Panorama du bioGNV 2026 : entre montée en puissance et attentisme du marché

Panorama du bioGNV 2026 : entre montée en puissance et attentisme du marché
Le BioGNV confirme sa place dans le transport lourd en 2025, avec un parc en hausse de 12 % sur l’année écoulée. La filière alerte toutefois sur des incertitudes réglementaires qui freinent les investissements en ce début 2026.

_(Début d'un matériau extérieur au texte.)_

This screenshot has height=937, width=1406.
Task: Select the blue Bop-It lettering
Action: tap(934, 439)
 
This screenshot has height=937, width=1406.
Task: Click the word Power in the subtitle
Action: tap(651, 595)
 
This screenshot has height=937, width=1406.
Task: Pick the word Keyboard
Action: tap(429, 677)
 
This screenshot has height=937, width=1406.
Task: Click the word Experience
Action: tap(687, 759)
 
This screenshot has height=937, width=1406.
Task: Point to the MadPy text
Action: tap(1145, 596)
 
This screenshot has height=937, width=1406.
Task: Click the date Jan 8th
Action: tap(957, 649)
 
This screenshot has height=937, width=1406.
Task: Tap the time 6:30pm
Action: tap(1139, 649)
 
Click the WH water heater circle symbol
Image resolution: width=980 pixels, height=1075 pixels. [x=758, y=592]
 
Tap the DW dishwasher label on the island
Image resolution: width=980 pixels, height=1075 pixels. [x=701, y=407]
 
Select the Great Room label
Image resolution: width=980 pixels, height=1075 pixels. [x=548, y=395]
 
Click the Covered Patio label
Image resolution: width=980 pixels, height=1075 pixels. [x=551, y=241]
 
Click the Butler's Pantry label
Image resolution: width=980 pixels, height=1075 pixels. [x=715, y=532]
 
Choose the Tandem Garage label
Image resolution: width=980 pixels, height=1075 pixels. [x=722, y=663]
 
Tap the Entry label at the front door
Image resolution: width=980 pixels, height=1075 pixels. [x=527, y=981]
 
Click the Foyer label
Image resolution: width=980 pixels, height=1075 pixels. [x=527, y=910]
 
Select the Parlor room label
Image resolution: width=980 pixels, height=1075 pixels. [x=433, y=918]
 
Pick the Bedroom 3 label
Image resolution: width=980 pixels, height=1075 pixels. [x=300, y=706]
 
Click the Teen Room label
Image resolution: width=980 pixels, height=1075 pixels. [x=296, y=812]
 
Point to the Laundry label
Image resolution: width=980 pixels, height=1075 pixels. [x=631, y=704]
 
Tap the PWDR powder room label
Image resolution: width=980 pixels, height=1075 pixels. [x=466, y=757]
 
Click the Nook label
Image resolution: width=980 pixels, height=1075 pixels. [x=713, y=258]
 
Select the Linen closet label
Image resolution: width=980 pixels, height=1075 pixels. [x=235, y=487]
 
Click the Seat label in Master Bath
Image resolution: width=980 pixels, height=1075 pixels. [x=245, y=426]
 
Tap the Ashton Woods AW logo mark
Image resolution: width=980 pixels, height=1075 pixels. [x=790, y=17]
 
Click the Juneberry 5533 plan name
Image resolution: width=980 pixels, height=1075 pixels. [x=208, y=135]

Le BioGNV s’impose comme première alternative au diesel pour les véhicules lourds. En un an, le parc roulant a progressé de 12 % par rapport à l’année précédente. 39 000 véhicules fonctionnant au GNV/bioGNV circulaient dans l’Hexagone à fin 2025, dont 26 000 poids lourds, détaille l’édition 2026 du Panorama du bioGNV, édité par France Mobilité Biogaz.

En parallèle, le réseau de stations GNV continue aussi de s’étendre avec 362 stations publiques et 410 privées.

La dynamique du bioGNV se confirme

La consommation totale de gaz pour la mobilité atteint 5,4 TWh en 2025, dont une majorité issue de biométhane. En 2025, la part du BioGNV a représenté 56 % du GNV consommé, soit un bond de près de 40 % par rapport à 2024. La part de bio a même atteint 67.5 % dans le volume global de GNC.

Cette montée en puissance du bioGNV suite celle de la production de biométhane, qui a atteint 15,6 TWh fin 2025 avec plus de 800 sites en service.

Un début d’année 2026 attentiste

Le premier trimestre 2026 montre un net ralentissement des immatriculations. Les véhicules industriels GNV enregistrent une baisse proche de 60 % sur un an.

Un recul que la filière justifie par un contexte réglementaire jugé instable par les transporteurs. Les décisions d’investissement sont reportées dans l’attente de clarifications. Le segment du transport de voyageurs affiche toutefois une hausse de 26 %.
 
Flambée des prix des carburants : les contrats à prix fixes comme nouvelle arme anti-inflation
Dans un contexte de fortes tensions géopolitiques, les contrats à prix fixe apparaissent comme un levier de sécurisation. Ils permettent aux transporteurs de lisser leurs dépenses énergétiques sur plusieurs années. En fixant un tarif à l’avance, les entreprises limitent leur exposition aux hausses brutales des marchés.
Dans le cas du BioGNV, ces contrats peuvent s’étendre sur des durées longues, avec des niveaux de prix parfois inférieurs aux conditions de marché spot.

Des politiques publiques trop électro-centrées

Pointant un manque de reconnaissance des carburants renouvelables dans les normes européennes, la filière critique une orientation des politiques publiques trop centrée sur la solution électrique. « Croire qu’une seule énergie pourra décarboner tous les usages du transport dans les mêmes délais relève plus de l’incantation que du pragmatisme industriel » souligne le communiqué de France Mobilité Biogaz.

Deux échéances sont surveillées de près. Alors que la mise en œuvre de l’IRICC en France pourrait structurer les soutiens au secteur, la révision des normes CO2 des poids lourds, attendue en 2027, sera tout aussi déterminante pour l’avenir du secteur si elle venait à intégrer les carburants biogéniques comme solution de décarbonation. Plusieurs options sont étudiées, dont une catégorie dédiée aux véhicules utilisant exclusivement ces énergies.